## RECORDED DATA

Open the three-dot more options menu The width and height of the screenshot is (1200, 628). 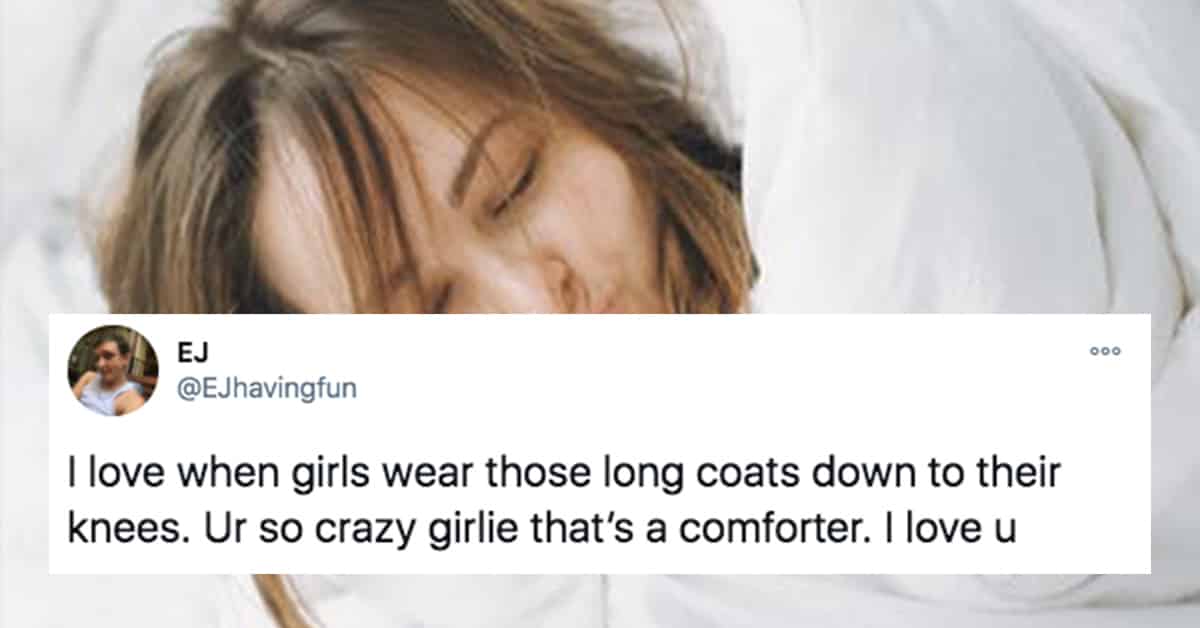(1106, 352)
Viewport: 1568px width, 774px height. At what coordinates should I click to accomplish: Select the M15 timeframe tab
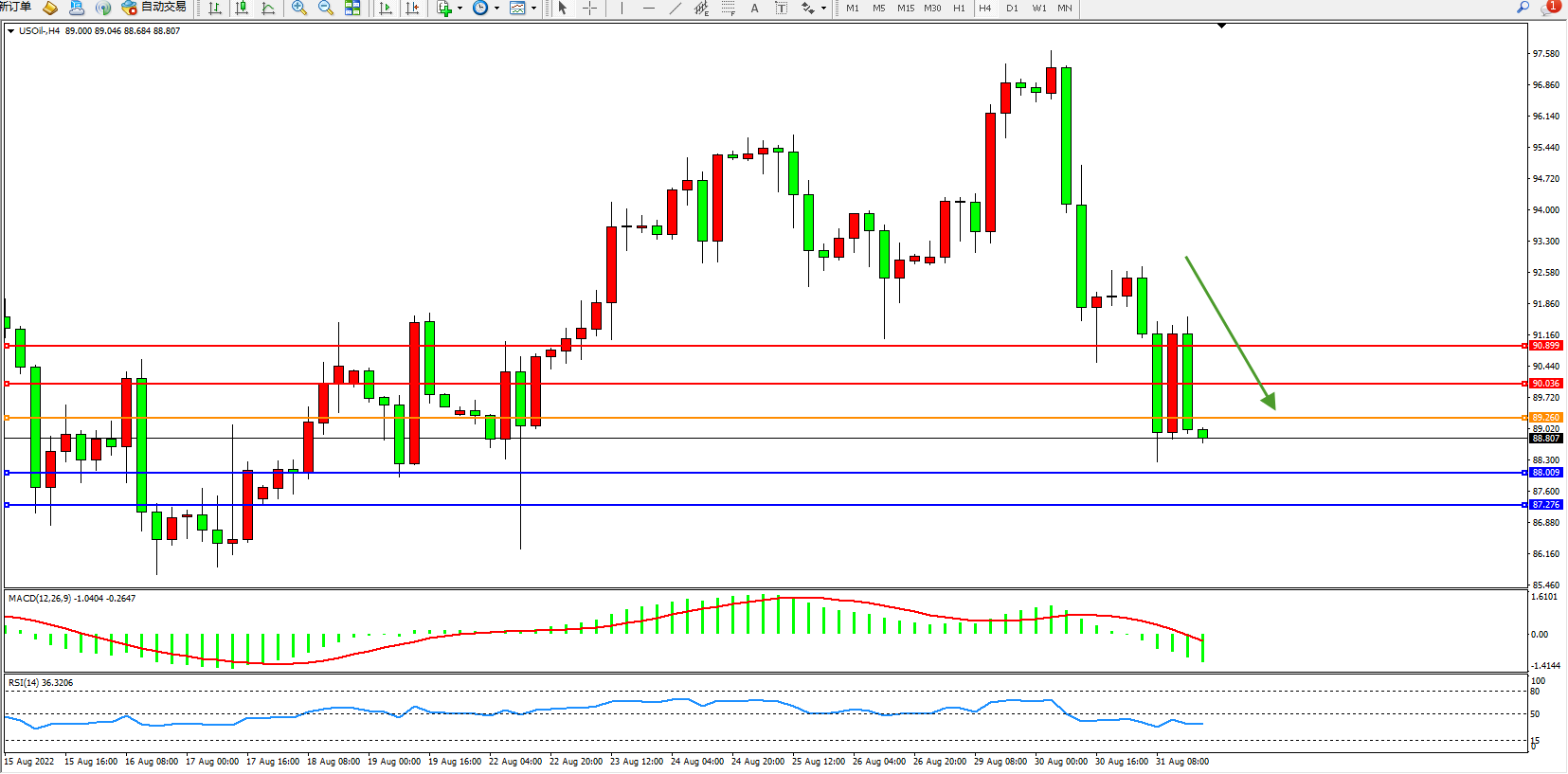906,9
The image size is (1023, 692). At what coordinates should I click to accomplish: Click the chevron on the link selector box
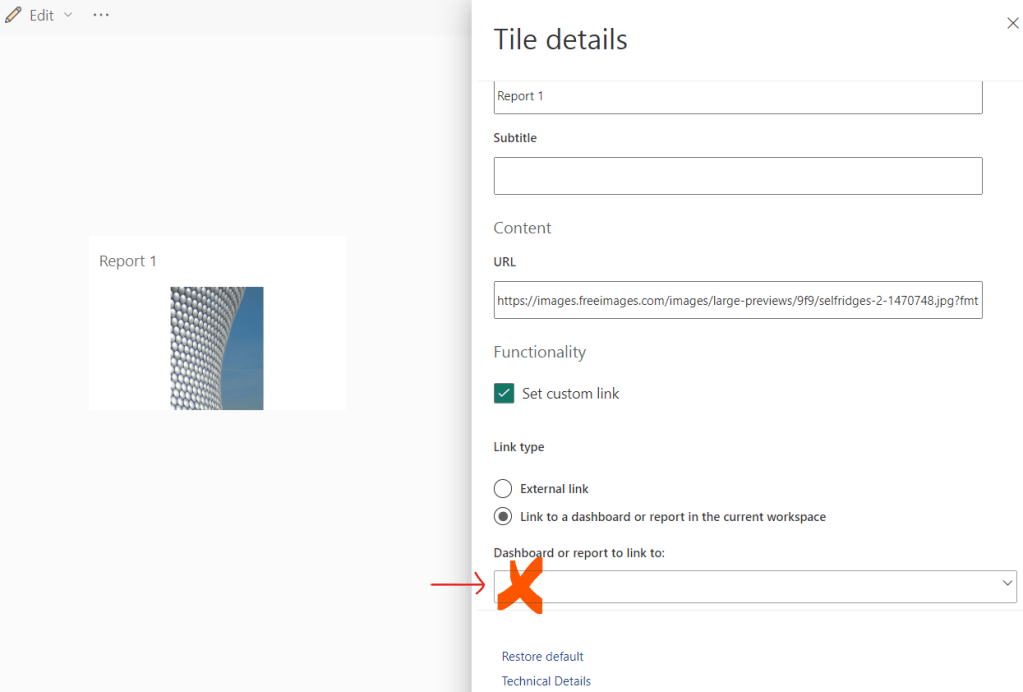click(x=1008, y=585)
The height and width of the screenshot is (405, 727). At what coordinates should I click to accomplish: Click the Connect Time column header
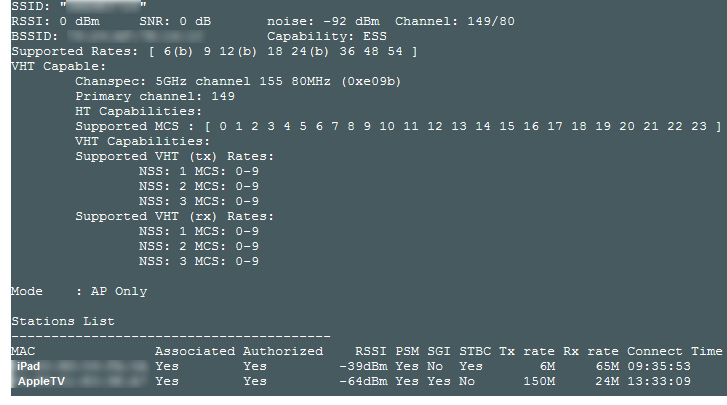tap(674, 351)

## DIRECTIONS
Leaving every picture aside, transcribe exactly the lines from the one that contains "The height and" through the final line of the listing above, inclusive.

## REPLY
The height and width of the screenshot is (405, 727). At what coordinates should I click to accomplish: Click the Connect Time column header
tap(674, 351)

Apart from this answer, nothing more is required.